_Material for the task_:
#####

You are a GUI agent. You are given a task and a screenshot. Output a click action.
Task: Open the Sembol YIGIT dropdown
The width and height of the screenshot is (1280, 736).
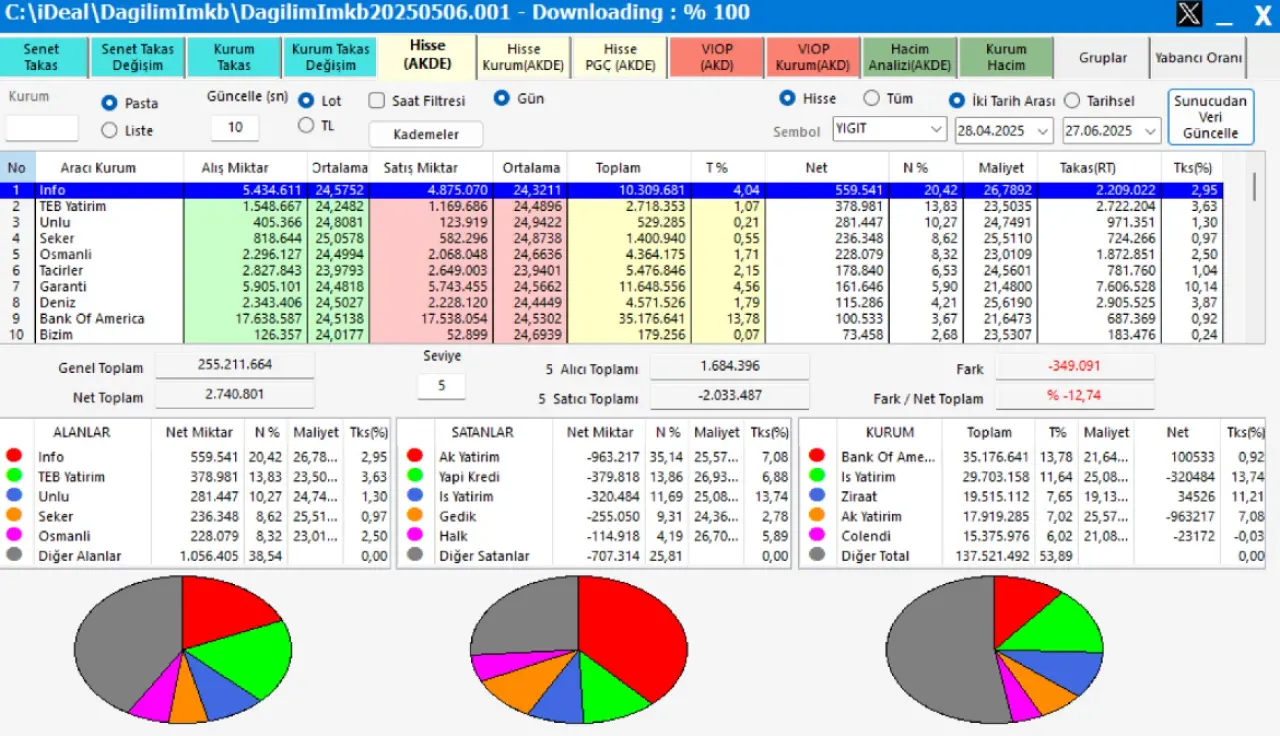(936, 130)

#####

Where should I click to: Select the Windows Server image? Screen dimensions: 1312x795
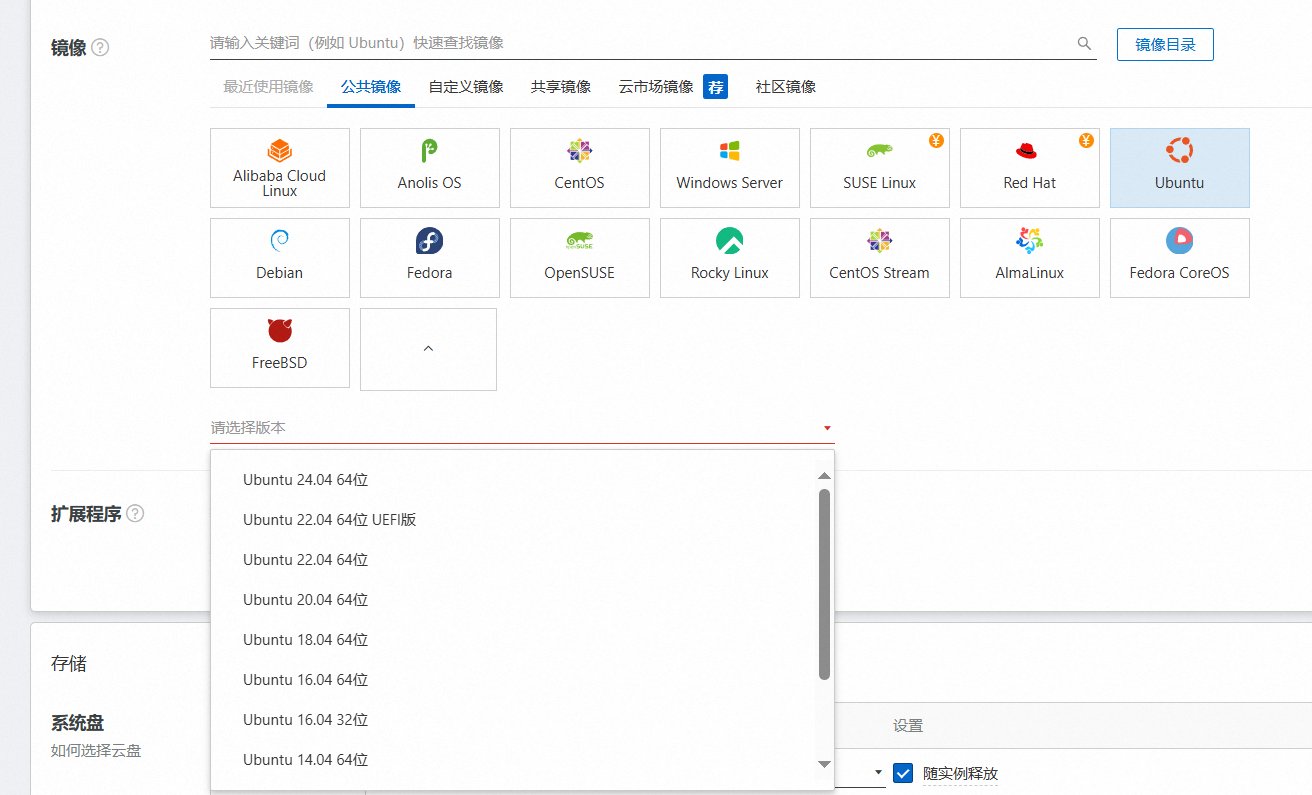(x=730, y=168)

#####

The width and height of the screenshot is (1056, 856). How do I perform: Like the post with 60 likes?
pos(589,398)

#####

_Set problem_: Pull out each line in the listing above that contains the string "screenshot" and copy it in full. Match case exactly.

_Task answer_:
You are a GUI agent. You are given a task and a screenshot. Output a click action.
The width and height of the screenshot is (1280, 736).
The width and height of the screenshot is (1056, 856). How do I perform: Like the post with 60 likes?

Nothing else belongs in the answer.